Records
►

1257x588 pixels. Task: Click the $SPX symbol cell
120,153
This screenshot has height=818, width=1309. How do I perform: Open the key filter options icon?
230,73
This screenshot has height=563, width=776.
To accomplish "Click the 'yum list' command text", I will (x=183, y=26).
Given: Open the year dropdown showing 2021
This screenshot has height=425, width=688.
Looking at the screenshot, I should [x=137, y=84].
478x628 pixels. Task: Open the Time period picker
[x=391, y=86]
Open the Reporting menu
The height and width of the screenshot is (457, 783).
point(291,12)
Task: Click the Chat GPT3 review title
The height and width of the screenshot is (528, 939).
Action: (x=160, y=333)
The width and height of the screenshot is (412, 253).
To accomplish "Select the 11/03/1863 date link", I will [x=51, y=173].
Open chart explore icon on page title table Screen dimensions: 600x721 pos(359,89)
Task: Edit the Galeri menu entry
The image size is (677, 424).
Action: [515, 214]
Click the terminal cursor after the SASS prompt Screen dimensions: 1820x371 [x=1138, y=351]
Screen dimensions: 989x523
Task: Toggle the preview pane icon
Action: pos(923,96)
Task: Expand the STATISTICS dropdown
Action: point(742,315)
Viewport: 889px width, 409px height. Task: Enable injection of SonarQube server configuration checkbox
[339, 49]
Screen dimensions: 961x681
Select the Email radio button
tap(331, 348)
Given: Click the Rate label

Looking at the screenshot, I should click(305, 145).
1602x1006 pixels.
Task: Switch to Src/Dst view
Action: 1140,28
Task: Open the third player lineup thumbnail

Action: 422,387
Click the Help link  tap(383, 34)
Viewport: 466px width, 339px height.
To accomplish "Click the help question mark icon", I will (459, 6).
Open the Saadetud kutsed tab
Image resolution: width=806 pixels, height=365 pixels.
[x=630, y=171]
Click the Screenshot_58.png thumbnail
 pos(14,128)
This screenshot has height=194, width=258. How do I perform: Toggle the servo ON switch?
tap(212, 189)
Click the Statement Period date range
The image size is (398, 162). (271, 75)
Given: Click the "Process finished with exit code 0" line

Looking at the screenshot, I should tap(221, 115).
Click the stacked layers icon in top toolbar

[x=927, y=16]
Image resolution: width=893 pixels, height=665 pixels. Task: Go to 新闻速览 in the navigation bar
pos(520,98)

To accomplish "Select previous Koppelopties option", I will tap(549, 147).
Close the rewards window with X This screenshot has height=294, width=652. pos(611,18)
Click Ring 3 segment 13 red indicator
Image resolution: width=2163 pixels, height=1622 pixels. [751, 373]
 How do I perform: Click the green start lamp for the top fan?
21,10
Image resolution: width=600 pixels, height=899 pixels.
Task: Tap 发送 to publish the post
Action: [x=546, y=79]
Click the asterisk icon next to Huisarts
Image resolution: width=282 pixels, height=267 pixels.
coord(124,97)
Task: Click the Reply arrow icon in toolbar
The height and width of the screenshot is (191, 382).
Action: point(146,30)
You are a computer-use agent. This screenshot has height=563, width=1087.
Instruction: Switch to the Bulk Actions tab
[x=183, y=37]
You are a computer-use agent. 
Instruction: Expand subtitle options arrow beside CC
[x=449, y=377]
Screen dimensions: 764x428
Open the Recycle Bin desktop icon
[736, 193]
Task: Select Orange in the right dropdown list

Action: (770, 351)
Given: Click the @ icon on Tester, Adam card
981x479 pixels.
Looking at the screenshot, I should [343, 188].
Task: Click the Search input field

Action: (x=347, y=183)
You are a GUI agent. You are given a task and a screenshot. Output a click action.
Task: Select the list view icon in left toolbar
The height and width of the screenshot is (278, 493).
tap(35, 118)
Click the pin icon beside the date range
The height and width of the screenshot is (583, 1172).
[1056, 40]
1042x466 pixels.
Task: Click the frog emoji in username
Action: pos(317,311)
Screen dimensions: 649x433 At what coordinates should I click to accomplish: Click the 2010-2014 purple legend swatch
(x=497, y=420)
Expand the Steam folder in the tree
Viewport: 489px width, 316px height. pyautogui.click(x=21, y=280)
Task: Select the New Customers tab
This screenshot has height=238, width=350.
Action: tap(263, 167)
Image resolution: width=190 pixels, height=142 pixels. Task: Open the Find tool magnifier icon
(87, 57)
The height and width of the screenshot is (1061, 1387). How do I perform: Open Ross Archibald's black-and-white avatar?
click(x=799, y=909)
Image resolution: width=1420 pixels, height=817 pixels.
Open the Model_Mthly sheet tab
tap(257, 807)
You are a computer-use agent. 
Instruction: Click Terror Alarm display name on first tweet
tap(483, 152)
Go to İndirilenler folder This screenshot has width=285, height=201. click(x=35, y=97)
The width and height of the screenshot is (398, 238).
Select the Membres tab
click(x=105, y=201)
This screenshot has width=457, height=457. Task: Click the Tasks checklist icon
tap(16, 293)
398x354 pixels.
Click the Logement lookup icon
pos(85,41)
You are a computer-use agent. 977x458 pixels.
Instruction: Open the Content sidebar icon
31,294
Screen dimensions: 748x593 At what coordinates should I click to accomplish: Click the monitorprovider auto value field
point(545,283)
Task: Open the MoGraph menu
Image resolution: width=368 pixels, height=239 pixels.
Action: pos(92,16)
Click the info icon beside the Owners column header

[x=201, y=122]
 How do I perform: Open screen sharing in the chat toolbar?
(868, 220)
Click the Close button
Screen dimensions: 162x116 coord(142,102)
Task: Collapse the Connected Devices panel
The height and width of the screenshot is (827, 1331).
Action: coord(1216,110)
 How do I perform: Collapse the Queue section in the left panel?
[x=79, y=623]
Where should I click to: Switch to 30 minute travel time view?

◄

## Work required
Copy every one of the records above verbatim, line by line, without changing any character.

## Response below
1257x588 pixels. Task: Click the $SPX symbol cell
120,153
This screenshot has height=818, width=1309. How do I perform: Open the key filter options icon?
230,73
This screenshot has height=563, width=776.
To accomplish "Click the 'yum list' command text", I will (x=183, y=26).
Given: Open the year dropdown showing 2021
This screenshot has height=425, width=688.
Looking at the screenshot, I should [x=137, y=84].
478x628 pixels. Task: Open the Time period picker
[x=391, y=86]
Open the Reporting menu
The height and width of the screenshot is (457, 783).
point(291,12)
Task: Click the Chat GPT3 review title
The height and width of the screenshot is (528, 939).
Action: (x=160, y=333)
The width and height of the screenshot is (412, 253).
To accomplish "Select the 11/03/1863 date link", I will [x=51, y=173].
Open chart explore icon on page title table Screen dimensions: 600x721 pos(359,89)
Task: Edit the Galeri menu entry
The image size is (677, 424).
Action: [515, 214]
Click the terminal cursor after the SASS prompt Screen dimensions: 1820x371 [x=1138, y=351]
Screen dimensions: 989x523
Task: Toggle the preview pane icon
Action: pos(923,96)
Task: Expand the STATISTICS dropdown
Action: point(742,315)
Viewport: 889px width, 409px height. Task: Enable injection of SonarQube server configuration checkbox
[339, 49]
Screen dimensions: 961x681
Select the Email radio button
tap(331, 348)
Given: Click the Rate label

Looking at the screenshot, I should click(305, 145).
1602x1006 pixels.
Task: Switch to Src/Dst view
Action: 1140,28
Task: Open the third player lineup thumbnail

Action: 422,387
Click the Help link  tap(383, 34)
Viewport: 466px width, 339px height.
To accomplish "Click the help question mark icon", I will (459, 6).
Open the Saadetud kutsed tab
Image resolution: width=806 pixels, height=365 pixels.
[x=630, y=171]
Click the Screenshot_58.png thumbnail
 pos(14,128)
This screenshot has height=194, width=258. How do I perform: Toggle the servo ON switch?
tap(212, 189)
Click the Statement Period date range
The image size is (398, 162). (271, 75)
Given: Click the "Process finished with exit code 0" line

Looking at the screenshot, I should tap(221, 115).
Click the stacked layers icon in top toolbar

[x=927, y=16]
Image resolution: width=893 pixels, height=665 pixels. Task: Go to 新闻速览 in the navigation bar
pos(520,98)

To accomplish "Select previous Koppelopties option", I will tap(549, 147).
Close the rewards window with X This screenshot has height=294, width=652. pos(611,18)
Click Ring 3 segment 13 red indicator
Image resolution: width=2163 pixels, height=1622 pixels. [751, 373]
 How do I perform: Click the green start lamp for the top fan?
21,10
Image resolution: width=600 pixels, height=899 pixels.
Task: Tap 发送 to publish the post
Action: [x=546, y=79]
Click the asterisk icon next to Huisarts
Image resolution: width=282 pixels, height=267 pixels.
coord(124,97)
Task: Click the Reply arrow icon in toolbar
The height and width of the screenshot is (191, 382).
Action: point(146,30)
You are a computer-use agent. This screenshot has height=563, width=1087.
Instruction: Switch to the Bulk Actions tab
[x=183, y=37]
You are a computer-use agent. 
Instruction: Expand subtitle options arrow beside CC
[x=449, y=377]
Screen dimensions: 764x428
Open the Recycle Bin desktop icon
[736, 193]
Task: Select Orange in the right dropdown list

Action: (770, 351)
Given: Click the @ icon on Tester, Adam card
981x479 pixels.
Looking at the screenshot, I should [343, 188].
Task: Click the Search input field

Action: (x=347, y=183)
You are a GUI agent. You are given a task and a screenshot. Output a click action.
Task: Select the list view icon in left toolbar
The height and width of the screenshot is (278, 493).
tap(35, 118)
Click the pin icon beside the date range
The height and width of the screenshot is (583, 1172).
[1056, 40]
1042x466 pixels.
Task: Click the frog emoji in username
Action: pos(317,311)
Screen dimensions: 649x433 At what coordinates should I click to accomplish: Click the 2010-2014 purple legend swatch
(x=497, y=420)
Expand the Steam folder in the tree
Viewport: 489px width, 316px height. pyautogui.click(x=21, y=280)
Task: Select the New Customers tab
This screenshot has height=238, width=350.
Action: tap(263, 167)
Image resolution: width=190 pixels, height=142 pixels. Task: Open the Find tool magnifier icon
(87, 57)
The height and width of the screenshot is (1061, 1387). How do I perform: Open Ross Archibald's black-and-white avatar?
click(x=799, y=909)
Image resolution: width=1420 pixels, height=817 pixels.
Open the Model_Mthly sheet tab
tap(257, 807)
You are a computer-use agent. 
Instruction: Click Terror Alarm display name on first tweet
tap(483, 152)
Go to İndirilenler folder This screenshot has width=285, height=201. click(x=35, y=97)
The width and height of the screenshot is (398, 238).
Select the Membres tab
click(x=105, y=201)
This screenshot has width=457, height=457. Task: Click the Tasks checklist icon
tap(16, 293)
398x354 pixels.
Click the Logement lookup icon
pos(85,41)
You are a computer-use agent. 977x458 pixels.
Instruction: Open the Content sidebar icon
31,294
Screen dimensions: 748x593 At what coordinates should I click to accomplish: Click the monitorprovider auto value field
point(545,283)
Task: Open the MoGraph menu
Image resolution: width=368 pixels, height=239 pixels.
Action: pos(92,16)
Click the info icon beside the Owners column header

[x=201, y=122]
 How do I perform: Open screen sharing in the chat toolbar?
(868, 220)
Click the Close button
Screen dimensions: 162x116 coord(142,102)
Task: Collapse the Connected Devices panel
The height and width of the screenshot is (827, 1331).
Action: coord(1216,110)
 How do I perform: Collapse the Queue section in the left panel?
[x=79, y=623]
Where should I click to: Switch to 30 minute travel time view?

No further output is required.